Dozens of parents in Tattenhall are furious their children are being ‘forced’ into taking public transport to school after Cheshire West and Chester Council (CWaC) stopped paying for their school bus.
Parents of Year 6 pupils about to leave Tattenhall Park Primary School and start Bishop Heber High School in Malpas this September are fuming they will have to pay £627 per year for their child to catch a public bus likely to have insufficient space for them all, after the council ‘forced through’ changes in policy by withdrawing the school bus for incoming Tattenhall pupils attending the Malpas school.
And they say their children are being denied spare seats on a free ‘nearly empty’ school bus service for existing Bishop Heber pupils, leaving them to walk more than a mile down country roads to the public bus stop, without pavements or adequate lighting during winter, while the free bus ‘sails past’ their front door.
Parent and Tattenhall Park Primary School governor Chris Larkin whose 11-year-old daughter is about to start at Bishop Heber, branded the situation ‘ridiculous’.
“The existing free bus service will have a large proportion of its seats empty but our children are not being allowed these spare seats,” he said.
“I’ve even offered to pay for a seat to at least ensure my daughter travels the seven miles to school under supervision but CWaC have so far refused despite me writing to them on several occasions.
“Some parents in remote parts of the village are going to have one child already attending Bishop Heber being picked up outside their house on the free service, whilst their other younger child is having to walk over a mile into the village, paying every day to catch the unsupervised public bus,” he added.
Tensions are running so high in Tattenhall that more than 50 parents and members of Tattenhall Parish Council attended a meeting last Friday to discuss how they could take action on the issue.
Parent Suzanne Miller told The Chronicle: “We are all up in arms and fully supportive of each other because of the impact this will have on the village.
'We're being penalised for living in a rural village'
“We feel we are being penalised for being a rural village and see paying for the public bus as an extra tax,” she said.
Another parent, Leanne Wheeler, added: “I seriously wonder how much money is actually going to be saved. What is the additional cost of transporting children to Malpas instead of Tarporley because the difference in distance is less than half a mile?
“It seems that in fact there is only a handful of people elsewhere who are affected and Tattenhall is bearing the brunt of this policy change,” she said.

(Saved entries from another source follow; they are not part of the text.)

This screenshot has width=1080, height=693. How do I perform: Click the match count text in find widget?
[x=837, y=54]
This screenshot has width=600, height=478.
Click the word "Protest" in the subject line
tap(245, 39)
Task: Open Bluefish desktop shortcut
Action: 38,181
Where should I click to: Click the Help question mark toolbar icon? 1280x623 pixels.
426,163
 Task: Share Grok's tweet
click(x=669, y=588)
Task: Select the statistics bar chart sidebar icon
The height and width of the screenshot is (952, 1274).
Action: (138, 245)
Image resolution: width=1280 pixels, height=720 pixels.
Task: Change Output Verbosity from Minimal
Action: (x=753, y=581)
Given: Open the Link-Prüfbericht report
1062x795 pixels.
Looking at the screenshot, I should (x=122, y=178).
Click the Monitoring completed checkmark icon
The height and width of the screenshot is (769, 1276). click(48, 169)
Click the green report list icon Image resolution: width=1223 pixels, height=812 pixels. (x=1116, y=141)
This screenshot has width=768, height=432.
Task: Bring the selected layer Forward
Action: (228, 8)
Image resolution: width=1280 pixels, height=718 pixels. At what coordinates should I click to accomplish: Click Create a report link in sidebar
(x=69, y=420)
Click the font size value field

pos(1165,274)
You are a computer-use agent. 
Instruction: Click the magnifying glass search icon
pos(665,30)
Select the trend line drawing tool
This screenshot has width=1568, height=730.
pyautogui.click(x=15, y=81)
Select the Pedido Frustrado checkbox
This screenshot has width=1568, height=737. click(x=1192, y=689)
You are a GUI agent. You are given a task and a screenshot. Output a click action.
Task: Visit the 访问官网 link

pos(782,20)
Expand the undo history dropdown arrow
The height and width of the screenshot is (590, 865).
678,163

There are also concerns the long-standing relationship between Tattenhall Park and Bishop Heber schools could be ‘under threat’.
Laura Noble, headteacher of the primary school, said: “Pupils from Tattenhall Park have for generations have gone to Bishop Heber.
“The close collaboration between the two schools is under threat as many parents will not be able to afford to send their children to Bishop Heber. With Tarporley and Christleton High Schools oversubscribed, children may be forced to go to schools even further away – potentially out of the county.”
CWaC head of education Mark Parkinson said: “All home to school transport policy changes relating to discretionary council provision were extensively consulted on, including a public drop-in session at Tattenhall Park Primary School, before the final decision was taken in spring 2014.
“Throughout the borough, only a relatively small proportion of children are eligible to free transport to and from school. Many of these children who are eligible for assistance are provided with a bus pass on a commercial service.
“Children who don’t qualify for transport under the school transport policy can, and do, use commercial bus services each day and pay a fare to get to and from school. The 41 bus service links Tattenhall and Malpas and already transports some Bishop Heber pupils.
“A one-off mitigation fund of £25k was created in response to concerns expressed by rural communities following the change of policy. The allocation of this fund will be implemented by the end of the school term.”
He added: “The council will continue to provide transport where it is statutorily obliged to do so and continue to work with all its schools to promote sustainable travel solutions.”